THE TASK: When the listing below reaches the line that has "Task: Click the Leave group text label", start reproducing exactly; stop after the line that has "The width and", and drop the pictures.
** DATA SUPPLIED follows **
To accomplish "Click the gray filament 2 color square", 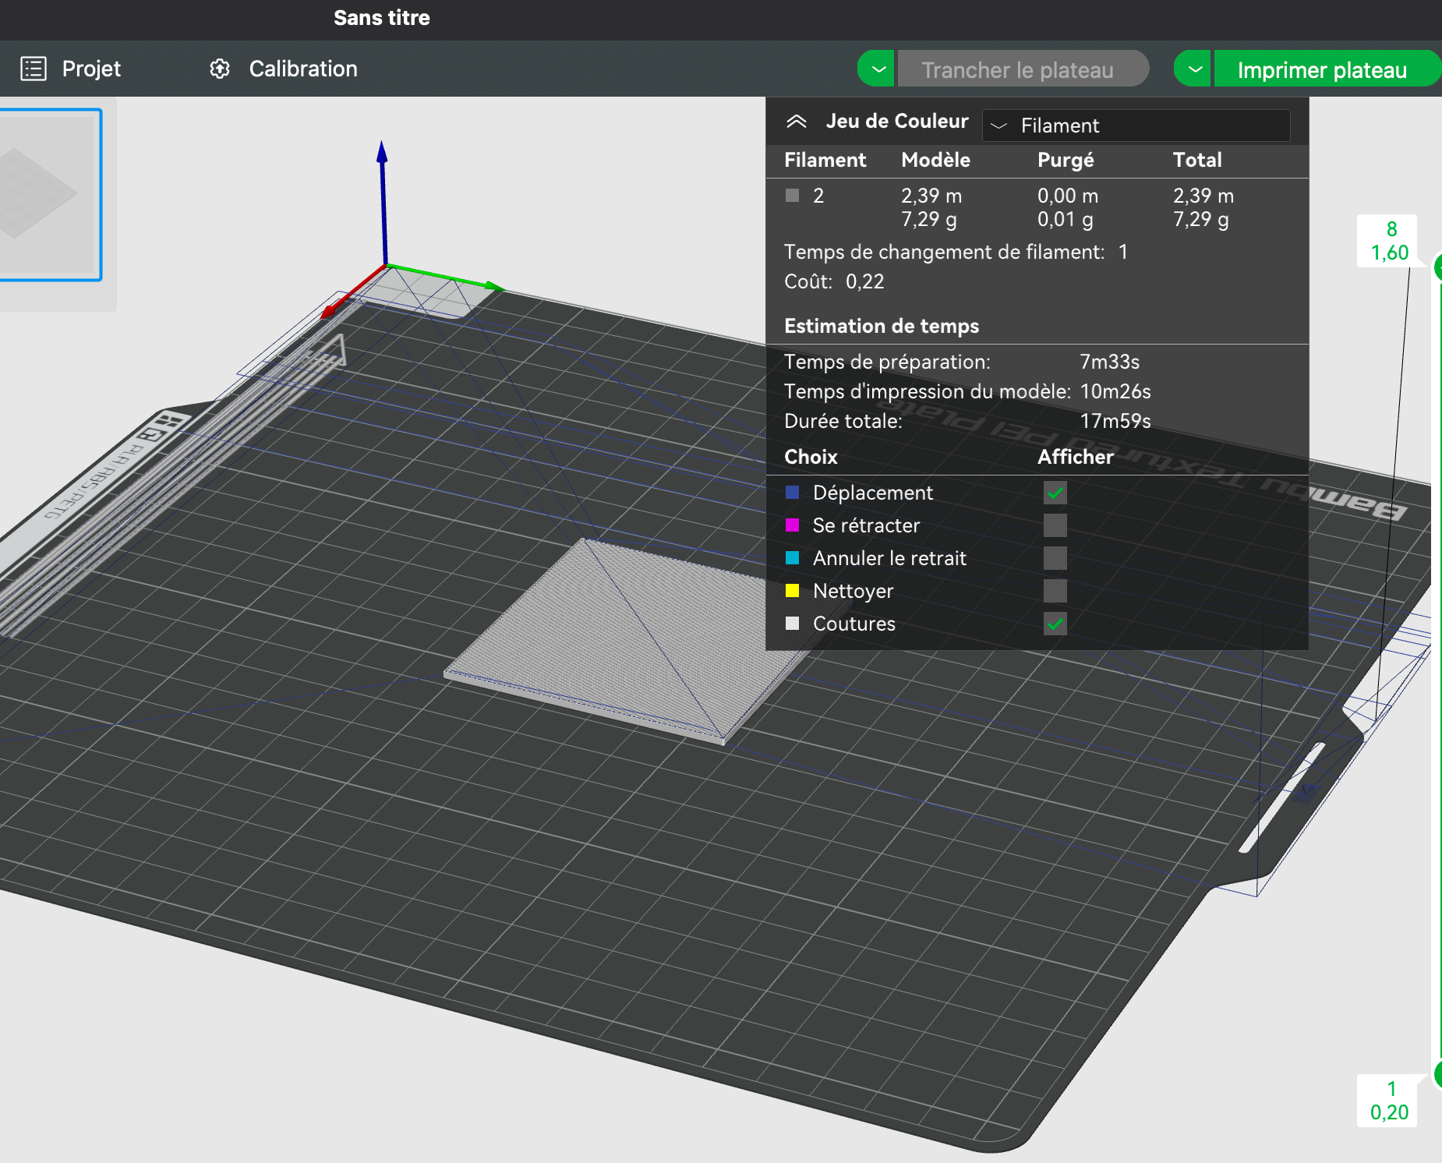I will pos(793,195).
** End of DATA SUPPLIED **
** DATA SUPPLIED follows **
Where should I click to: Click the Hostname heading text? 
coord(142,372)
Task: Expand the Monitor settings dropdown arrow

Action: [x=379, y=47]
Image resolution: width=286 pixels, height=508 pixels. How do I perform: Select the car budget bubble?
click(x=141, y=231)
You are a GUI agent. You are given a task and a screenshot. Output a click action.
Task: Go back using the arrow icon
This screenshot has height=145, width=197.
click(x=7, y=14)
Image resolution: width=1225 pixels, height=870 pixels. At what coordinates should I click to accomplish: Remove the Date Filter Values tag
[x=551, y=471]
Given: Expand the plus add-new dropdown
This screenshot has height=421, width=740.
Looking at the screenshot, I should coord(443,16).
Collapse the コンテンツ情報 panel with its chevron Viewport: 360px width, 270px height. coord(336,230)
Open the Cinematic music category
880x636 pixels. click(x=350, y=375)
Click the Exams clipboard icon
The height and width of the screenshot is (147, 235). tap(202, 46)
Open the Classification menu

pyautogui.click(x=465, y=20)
** End of DATA SUPPLIED **
** DATA SUPPLIED follows **
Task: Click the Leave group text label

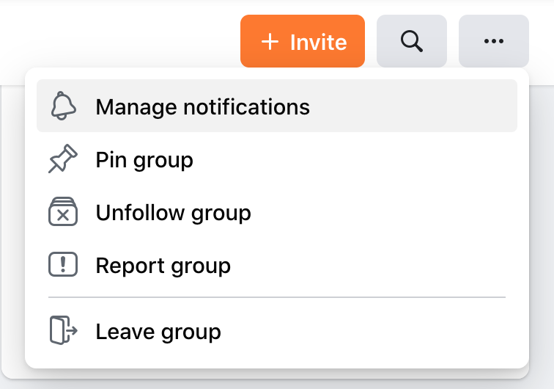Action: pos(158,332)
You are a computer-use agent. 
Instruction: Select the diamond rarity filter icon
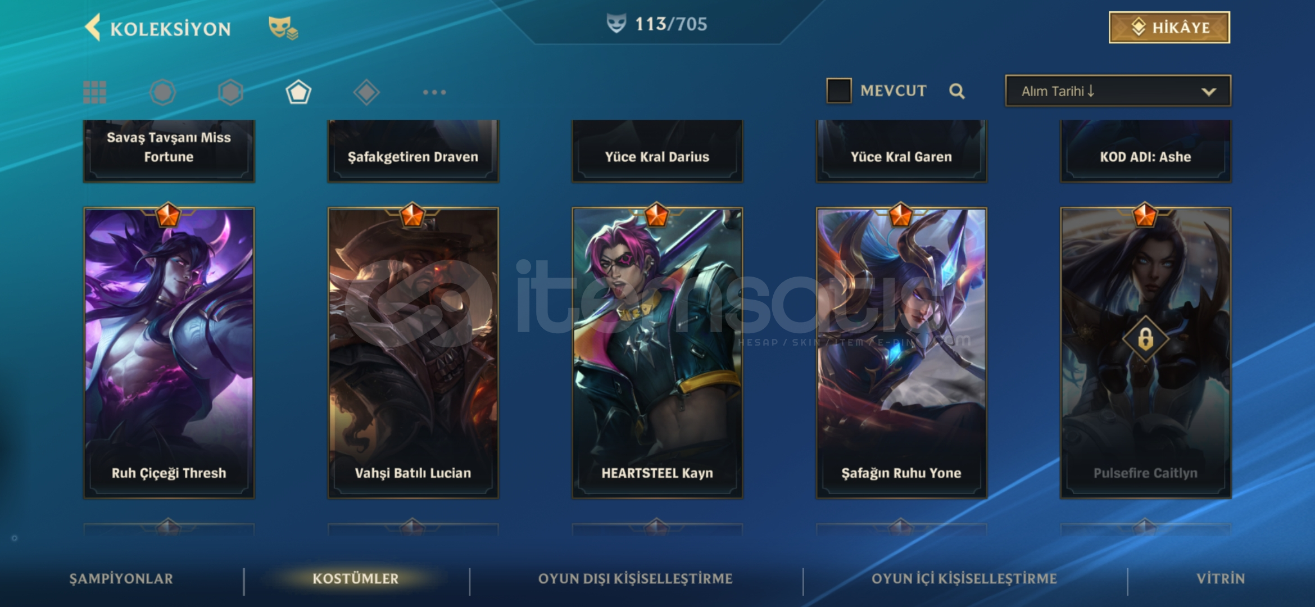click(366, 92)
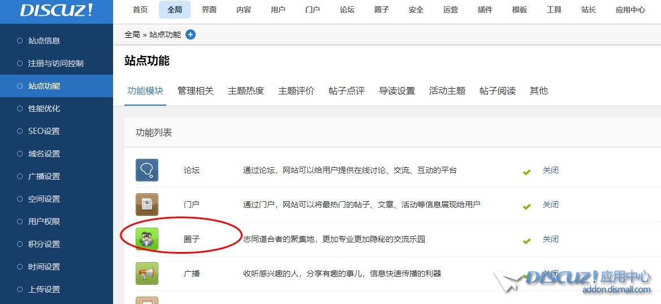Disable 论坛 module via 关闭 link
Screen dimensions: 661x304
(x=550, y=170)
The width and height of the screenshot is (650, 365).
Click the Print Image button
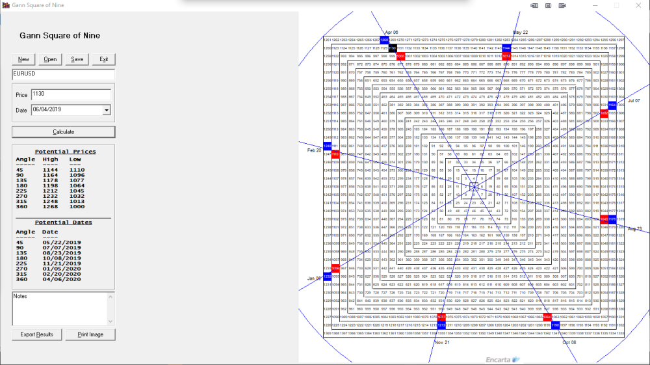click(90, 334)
** End of DATA SUPPLIED **
REPLY TO THE EXERCISE:
Task: Click the Leave group text label

Action: pos(158,332)
You are a computer-use agent. 
Instruction: Select the diamond rarity filter icon
click(366, 92)
Disable 论坛 module via 关闭 link
Screen dimensions: 661x304
(x=550, y=170)
The width and height of the screenshot is (650, 365).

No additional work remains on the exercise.